Animal husbandry constitutes the second most important component of agricultural production. China is the world’s leading producer of pigs, chickens, and eggs, and it also has sizable herds of sheep and cattle. Since the mid-1970s, greater emphasis has been placed on increasing the livestock output.
Forestry and fishing
Wholesale destruction of China’s accessible forests over a long period of time gave way to an energetic reforestation program that has proved to be inadequate; forest resources are still fairly meagre. The principal forests are found in the Qin (Tsinling) Mountains and the central mountain ranges and in the uplands of Sichuan and Yunnan. Because they are inaccessible, the Qin forests are not worked extensively, and much of the country’s timber comes from Heilongjiang, Jilin, Sichuan, and Yunnan.
China has a long tradition of ocean and freshwater fishing and of aquaculture, and it is the world’s leading producer in both categories. The bulk of the catch comes from Pacific fisheries, with nearly all of the remainder from inland freshwater sources. Pond raising has always been important and has been increasingly emphasized to supplement coastal and inland fisheries threatened by overfishing and to provide valuable export commodities such as prawns.

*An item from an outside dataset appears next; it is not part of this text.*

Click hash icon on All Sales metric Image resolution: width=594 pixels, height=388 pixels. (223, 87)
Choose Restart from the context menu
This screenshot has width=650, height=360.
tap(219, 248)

Aquaculture surpassed capture, in terms of overall tonnage, in the early 1990s.
Guangxi: fishing in the Li RiverFisherman and his trained cormorants on the Li River, northeastern Zhuang Autonomous Region of Guangxi, China.© cchfoto/Fotolia
Resources and power
China is well endowed with mineral resources, and more than three dozen minerals have proven economically important reserves. The country has rich overall energy potential, but most of it remains to be developed. In addition, the geographical distribution of energy places most of these resources far from their major industrial users. Basically, the Northeast is rich in coal and petroleum, the central part of North China has abundant coal, and the southwest has great hydroelectric potential. However, the industrialized regions around Guangzhou (Canton) and the lower Yangtze region around Shanghai have too little energy, while there is little industry located near major energy resource areas other than in the southern part of the Northeast. Thus, although energy production has expanded rapidly, it has continued to fall short of demand, and China has been purchasing increasing quantities of foreign petroleum and natural gas.